「………………っ、とぉっ!」
言動は粗暴そのものでも、その戦闘力までなめてかかれるものではない――自分の首を正確に狙ってきたカイザの鋭い斬撃をかわし、ディケイドに変身したジュンイチはバックステップで距離をとった。
「オラオラ、逃げんなよ、ディケイドさんよ!
おとなしくオレに斬られろや!」
「誰がっ!」
言い返し、ソードモードのライドブッカーを振り下ろすジュンイチだったが――カイザはサイドステップでかわしながら、ジュンイチの懐にすべり込む!
「肩ロースいただきぃっ!」
そして、斬撃を空振りしたジュンイチを、カイザが振り下ろした肉切り包丁が斬り裂いて――
ジュンイチの姿が消えた。
「何………………っ!?」
自分が斬り裂いたはずのジュンイチの、ディケイドの姿が、まるで煙のようにかき消えた――驚愕し、カイザが声を上げると、
「残像拳っつーんだ――覚えておけっ!」
そう告げる声は背後から――残像だけを残し、超スピードで背後に回り込んでいたジュンイチが、カイザの背中を思い切り蹴り飛ばす!
「やってくれるじゃねぇか……!
けど、そうじゃなきゃおもしろくねぇっ!」
だが、カイザには大して効いた様子もない。すぐに体勢を立て直してジュンイチへと向き直り――突如、その周囲に“黒いオーロラ”が発生し、カイザの身体を包み込む!
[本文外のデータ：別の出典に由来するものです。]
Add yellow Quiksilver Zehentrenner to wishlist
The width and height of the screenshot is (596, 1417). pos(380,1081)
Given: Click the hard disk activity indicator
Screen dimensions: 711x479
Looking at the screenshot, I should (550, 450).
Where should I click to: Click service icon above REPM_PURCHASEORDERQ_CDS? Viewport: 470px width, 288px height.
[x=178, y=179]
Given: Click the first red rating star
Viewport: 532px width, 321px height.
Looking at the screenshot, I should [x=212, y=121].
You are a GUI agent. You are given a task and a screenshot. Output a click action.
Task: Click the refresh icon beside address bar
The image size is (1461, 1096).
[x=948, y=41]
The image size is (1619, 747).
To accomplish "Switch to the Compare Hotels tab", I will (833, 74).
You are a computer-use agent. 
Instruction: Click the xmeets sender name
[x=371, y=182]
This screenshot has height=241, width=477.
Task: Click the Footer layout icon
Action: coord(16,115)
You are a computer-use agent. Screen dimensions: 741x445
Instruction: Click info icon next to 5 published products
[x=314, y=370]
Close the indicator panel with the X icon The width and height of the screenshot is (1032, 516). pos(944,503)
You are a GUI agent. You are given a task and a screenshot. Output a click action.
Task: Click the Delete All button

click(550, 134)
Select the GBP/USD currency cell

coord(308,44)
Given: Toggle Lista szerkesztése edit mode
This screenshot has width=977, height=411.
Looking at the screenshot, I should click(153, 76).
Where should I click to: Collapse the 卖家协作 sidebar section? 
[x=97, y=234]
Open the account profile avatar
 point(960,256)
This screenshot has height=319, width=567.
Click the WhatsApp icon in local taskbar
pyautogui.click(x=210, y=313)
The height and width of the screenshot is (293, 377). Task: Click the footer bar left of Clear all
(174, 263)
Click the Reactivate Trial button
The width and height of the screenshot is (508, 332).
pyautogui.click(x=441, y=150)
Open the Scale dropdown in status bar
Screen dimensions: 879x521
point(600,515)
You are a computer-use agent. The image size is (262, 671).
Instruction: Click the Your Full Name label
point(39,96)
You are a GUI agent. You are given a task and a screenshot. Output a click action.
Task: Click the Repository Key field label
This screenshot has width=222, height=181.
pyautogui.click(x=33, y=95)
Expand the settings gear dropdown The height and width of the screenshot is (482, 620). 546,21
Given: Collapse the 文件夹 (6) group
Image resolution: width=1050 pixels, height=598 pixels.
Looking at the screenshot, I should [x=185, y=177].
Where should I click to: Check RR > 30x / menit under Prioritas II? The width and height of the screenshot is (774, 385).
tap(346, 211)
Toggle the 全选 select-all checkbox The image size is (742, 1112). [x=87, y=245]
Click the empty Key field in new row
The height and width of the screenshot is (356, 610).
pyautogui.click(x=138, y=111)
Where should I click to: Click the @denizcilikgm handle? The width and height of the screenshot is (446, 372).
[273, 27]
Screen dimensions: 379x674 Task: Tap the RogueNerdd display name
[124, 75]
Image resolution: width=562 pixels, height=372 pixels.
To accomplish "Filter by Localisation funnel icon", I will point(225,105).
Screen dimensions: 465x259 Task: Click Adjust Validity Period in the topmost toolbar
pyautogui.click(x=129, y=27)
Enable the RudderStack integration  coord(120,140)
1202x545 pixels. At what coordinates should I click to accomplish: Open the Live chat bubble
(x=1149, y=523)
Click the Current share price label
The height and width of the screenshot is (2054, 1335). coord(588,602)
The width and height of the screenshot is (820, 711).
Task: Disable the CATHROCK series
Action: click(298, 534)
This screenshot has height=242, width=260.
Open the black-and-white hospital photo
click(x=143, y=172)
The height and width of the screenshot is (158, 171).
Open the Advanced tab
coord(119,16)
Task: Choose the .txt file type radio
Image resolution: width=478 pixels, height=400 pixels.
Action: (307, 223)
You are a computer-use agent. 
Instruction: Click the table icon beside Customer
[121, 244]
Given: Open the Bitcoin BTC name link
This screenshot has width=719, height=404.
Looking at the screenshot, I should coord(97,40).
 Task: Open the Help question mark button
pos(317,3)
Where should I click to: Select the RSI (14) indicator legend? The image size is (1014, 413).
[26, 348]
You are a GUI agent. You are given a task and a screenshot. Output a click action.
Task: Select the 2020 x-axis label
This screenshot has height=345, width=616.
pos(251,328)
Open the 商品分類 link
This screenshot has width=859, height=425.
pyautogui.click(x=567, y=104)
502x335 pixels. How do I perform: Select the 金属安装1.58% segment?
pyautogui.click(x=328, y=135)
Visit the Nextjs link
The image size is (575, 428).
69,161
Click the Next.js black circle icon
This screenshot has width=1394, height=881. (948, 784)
「って、もう終わりかよ!? まだまだ暴れたりないってのに!
おいコラ! 出しやが……っ! こら、聞……てんの……っ!?」
だが、それはカイザにとっては不本意きわまるものだったらしい。“黒いオーロラ”の向こうで抗議の声を上げているのが聞こえるが、それも見る見るうちに小さくなって、やがて完全に聞こえなくなってしまった。
「こいつぁ……!?」
カイザが姿を消すと同時、周囲の光景も変化する――自身も“黒いオーロラ”に包まれ、ジュンイチは気づけばさっきまでいた夜の住宅街の一角に戻ってきていた。
「フフフ……アハハハハッ♪」
同時、スタジアムに飛ばされた時から姿を消していたキバーラも姿を現し、クスクスと笑いながらまたどこかへと飛び去っていった。
と――――
――ディケイド! 仮面ライダー達と戦う悪魔よ!――
「…………っ!?」
突然、どこからか聞き慣れない声が響いてきた。
――お前の存在こそが世界を破壊するのだ!――
――この『キバ』と『恋姫†無双』の世界は調和がとれていた。お前が来る前までは!――
「誰だ!?」
周囲を見回し、気配を探るジュンイチだったが、声の主の居場所を特定することができない。ジュンイチの気配察知の範囲外から、声だけを飛ばしてきているのかもしれない。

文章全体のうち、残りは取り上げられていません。